Document text
Are Clinical Sites Really The Source of Sample Tracking Problems?

Sample handling challenges are often understood to originate with the clinical site.

As we were deploying our sample tracking platform for one of our sponsors, we discovered another root issue, and it came as quite a surprise to us.

It’s an issue that occurs far before a site collects a sample. It occurs before the sites enroll their first subject. It occurs even before the SIV.

Background

When TruLab conducted our market research before building the TruLab sample tracking platform, we determined that the root of 95% of sample logistics challenges occur at the clinical site.

As we toured various sites, we quickly understood why. To no one’s surprise, sites were simply busy – often understaffed and overworked.

The staff’s first responsibility is taking care of sick patients. They’re managing multiple studies, many of which are increasingly complex. Each study has its own unique design, which adds the taxing burden of context switching from study to study. This leads us to the first layer of the onion we uncovered.

Are Lab Manuals and Protocols Used as Intended?
As we began talking to site staff, and they became comfortable with us, they began to disclose the little secrets that everyone knows, but are reluctant to admit. They said the quiet part out loud.

Although they’re given protocol and lab manual documents that are meticulously assembled, validated, and signed off on, many rarely reference it as intended when an actual patient visit occurs.

Problems and tasks
(1) Rewrite the passage of the article on sample tracking problems starting with "As we began" and going on through "patient visit occurs.", putting "clinic staff" in place of "site staff".
(2) According to the article on sample tracking problems, before which events does the newly discovered root issue occur?

Source data
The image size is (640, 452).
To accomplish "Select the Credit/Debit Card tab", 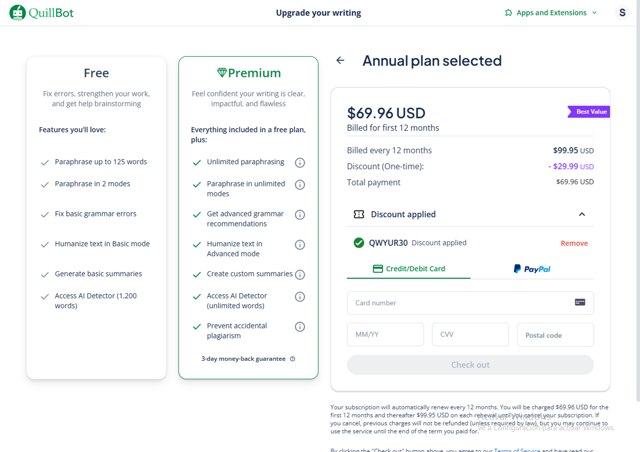I will [x=408, y=269].
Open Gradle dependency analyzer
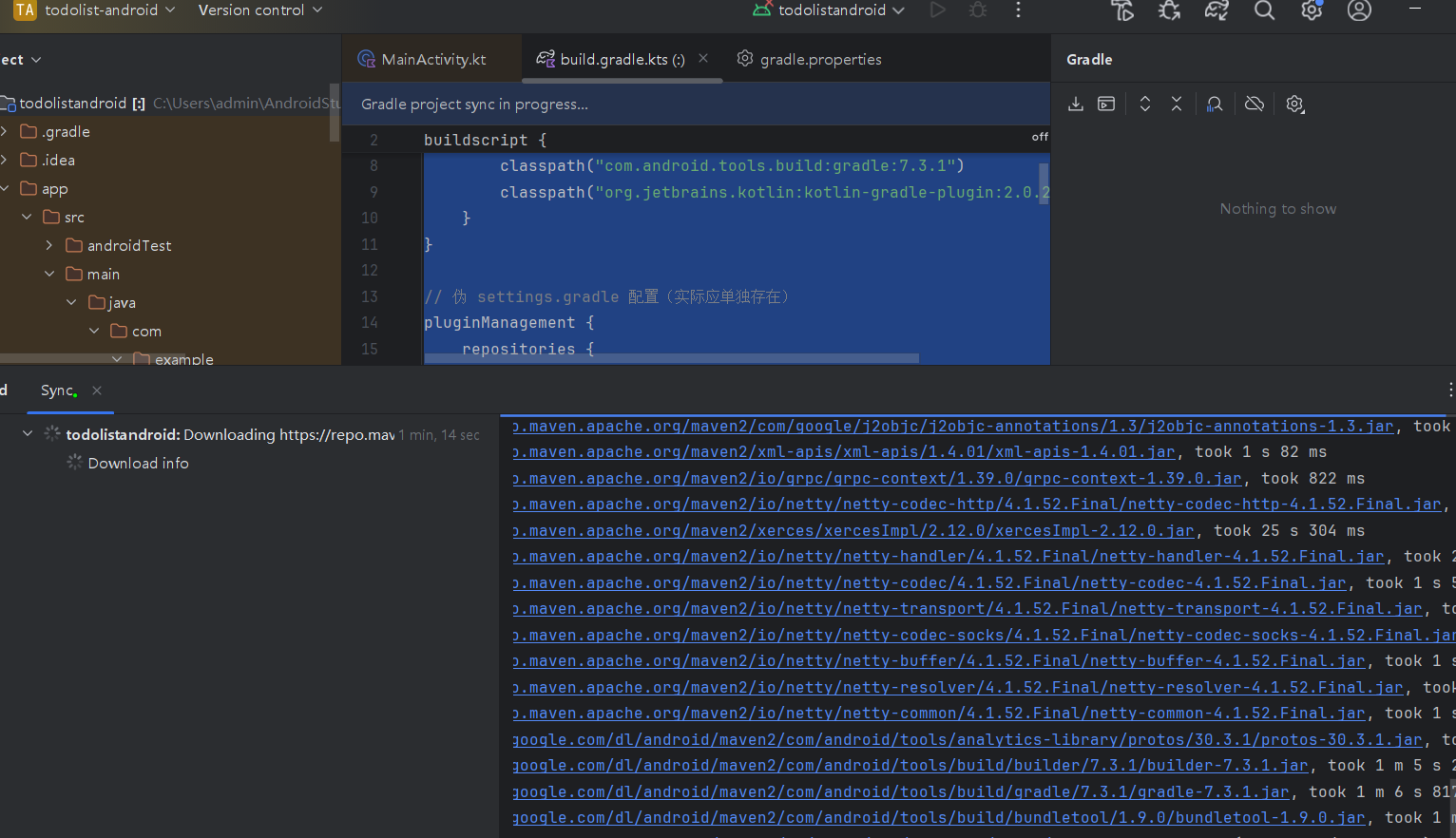 pyautogui.click(x=1214, y=104)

Task answers
(1)
As we began talking to clinic staff, and they became comfortable with us, they began to disclose the little secrets that everyone knows, but are reluctant to admit. They said the quiet part out loud.

Although they’re given protocol and lab manual documents that are meticulously assembled, validated, and signed off on, many rarely reference it as intended when an actual patient visit occurs.

(2)
- Before a site collects a sample
- Before the sites enroll their first subject
- Before the SIV